DIRECTIONS: Read the records below and copy each line that contains "Gold".

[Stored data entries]
((

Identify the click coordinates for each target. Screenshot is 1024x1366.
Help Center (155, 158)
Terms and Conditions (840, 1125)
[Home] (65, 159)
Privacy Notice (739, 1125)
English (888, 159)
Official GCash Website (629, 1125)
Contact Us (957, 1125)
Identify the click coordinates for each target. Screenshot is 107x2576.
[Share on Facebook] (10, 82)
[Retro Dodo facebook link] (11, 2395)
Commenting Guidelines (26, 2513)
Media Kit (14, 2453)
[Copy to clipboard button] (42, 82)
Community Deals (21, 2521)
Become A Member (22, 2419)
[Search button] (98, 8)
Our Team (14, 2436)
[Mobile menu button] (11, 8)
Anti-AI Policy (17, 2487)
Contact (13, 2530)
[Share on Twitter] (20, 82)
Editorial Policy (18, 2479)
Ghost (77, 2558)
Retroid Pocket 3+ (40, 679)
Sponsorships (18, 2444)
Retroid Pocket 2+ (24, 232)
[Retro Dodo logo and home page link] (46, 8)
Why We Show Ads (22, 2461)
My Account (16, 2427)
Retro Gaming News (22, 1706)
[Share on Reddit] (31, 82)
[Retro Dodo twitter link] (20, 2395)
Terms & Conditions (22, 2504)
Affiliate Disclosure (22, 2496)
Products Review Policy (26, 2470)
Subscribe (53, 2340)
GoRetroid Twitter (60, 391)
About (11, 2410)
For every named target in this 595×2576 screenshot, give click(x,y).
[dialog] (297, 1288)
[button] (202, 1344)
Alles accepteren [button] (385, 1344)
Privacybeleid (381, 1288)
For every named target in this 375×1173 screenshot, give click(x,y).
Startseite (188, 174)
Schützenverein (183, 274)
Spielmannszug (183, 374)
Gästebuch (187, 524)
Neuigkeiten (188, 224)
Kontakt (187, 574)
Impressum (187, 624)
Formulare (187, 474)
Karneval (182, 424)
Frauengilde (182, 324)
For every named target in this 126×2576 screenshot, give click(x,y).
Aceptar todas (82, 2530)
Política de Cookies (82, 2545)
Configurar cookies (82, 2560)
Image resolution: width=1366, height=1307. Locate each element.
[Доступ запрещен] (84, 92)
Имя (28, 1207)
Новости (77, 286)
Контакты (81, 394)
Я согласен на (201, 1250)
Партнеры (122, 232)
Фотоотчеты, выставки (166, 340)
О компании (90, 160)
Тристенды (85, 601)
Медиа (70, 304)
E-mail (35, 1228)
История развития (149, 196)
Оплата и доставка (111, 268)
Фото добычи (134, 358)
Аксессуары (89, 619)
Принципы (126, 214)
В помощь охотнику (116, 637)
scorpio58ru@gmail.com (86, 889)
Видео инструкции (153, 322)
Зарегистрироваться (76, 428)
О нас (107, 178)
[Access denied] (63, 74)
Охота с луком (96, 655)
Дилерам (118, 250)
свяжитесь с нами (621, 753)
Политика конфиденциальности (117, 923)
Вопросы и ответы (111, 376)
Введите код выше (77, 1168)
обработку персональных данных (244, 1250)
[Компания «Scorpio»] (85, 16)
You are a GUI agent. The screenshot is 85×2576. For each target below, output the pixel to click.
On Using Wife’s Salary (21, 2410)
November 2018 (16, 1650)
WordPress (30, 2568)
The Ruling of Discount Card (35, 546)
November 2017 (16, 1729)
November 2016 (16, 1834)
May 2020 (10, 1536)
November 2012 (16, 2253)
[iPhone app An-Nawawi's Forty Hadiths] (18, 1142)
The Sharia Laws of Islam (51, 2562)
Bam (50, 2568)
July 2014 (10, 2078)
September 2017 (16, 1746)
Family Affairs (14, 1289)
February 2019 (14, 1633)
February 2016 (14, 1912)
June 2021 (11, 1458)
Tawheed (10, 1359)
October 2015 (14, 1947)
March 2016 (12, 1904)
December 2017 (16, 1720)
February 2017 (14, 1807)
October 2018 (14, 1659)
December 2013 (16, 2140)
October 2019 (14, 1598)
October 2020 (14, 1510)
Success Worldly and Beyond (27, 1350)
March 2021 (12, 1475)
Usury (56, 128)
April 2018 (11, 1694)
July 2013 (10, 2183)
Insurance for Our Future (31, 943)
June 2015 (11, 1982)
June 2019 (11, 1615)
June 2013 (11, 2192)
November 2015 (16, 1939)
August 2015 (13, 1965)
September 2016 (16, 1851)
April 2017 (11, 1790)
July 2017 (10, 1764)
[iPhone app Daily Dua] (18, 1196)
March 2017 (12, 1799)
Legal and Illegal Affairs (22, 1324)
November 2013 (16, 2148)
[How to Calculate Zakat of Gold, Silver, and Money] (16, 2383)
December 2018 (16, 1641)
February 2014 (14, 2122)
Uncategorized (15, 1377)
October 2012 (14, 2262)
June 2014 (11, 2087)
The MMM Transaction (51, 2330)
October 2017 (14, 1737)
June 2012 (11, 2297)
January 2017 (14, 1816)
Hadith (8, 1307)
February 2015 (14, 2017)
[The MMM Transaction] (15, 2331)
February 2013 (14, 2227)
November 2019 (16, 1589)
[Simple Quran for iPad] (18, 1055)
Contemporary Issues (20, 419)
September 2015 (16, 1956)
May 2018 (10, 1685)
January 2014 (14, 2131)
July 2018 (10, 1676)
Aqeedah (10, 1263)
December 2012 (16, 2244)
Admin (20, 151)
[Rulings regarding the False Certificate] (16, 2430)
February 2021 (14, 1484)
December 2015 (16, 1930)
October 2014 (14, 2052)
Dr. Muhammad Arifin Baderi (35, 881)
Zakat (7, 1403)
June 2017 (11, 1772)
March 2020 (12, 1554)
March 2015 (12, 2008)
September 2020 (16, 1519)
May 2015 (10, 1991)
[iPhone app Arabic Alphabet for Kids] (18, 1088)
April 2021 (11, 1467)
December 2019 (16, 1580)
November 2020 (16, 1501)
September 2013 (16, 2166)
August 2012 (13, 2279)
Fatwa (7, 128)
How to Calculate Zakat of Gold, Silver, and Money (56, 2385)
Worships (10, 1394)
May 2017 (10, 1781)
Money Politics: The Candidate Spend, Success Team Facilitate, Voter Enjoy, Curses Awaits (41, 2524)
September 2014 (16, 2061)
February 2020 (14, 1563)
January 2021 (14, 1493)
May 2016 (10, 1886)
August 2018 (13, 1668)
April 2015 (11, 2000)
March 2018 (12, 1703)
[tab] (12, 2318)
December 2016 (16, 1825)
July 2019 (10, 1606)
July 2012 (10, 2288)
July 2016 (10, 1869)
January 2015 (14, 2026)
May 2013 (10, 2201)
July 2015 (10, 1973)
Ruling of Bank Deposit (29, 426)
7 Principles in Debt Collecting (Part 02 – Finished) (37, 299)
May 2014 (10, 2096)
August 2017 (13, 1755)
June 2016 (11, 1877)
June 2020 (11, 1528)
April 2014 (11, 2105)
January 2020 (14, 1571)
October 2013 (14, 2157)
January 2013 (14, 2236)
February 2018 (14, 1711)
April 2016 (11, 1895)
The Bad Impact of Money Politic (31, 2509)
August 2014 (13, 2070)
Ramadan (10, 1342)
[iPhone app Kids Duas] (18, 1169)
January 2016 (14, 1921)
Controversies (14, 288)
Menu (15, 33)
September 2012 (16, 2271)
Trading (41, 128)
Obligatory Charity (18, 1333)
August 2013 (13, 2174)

))

TASK ANSWER:
[How to Calculate Zakat of Gold, Silver, and Money] (16, 2383)
How to Calculate Zakat of Gold, Silver, and Money (56, 2385)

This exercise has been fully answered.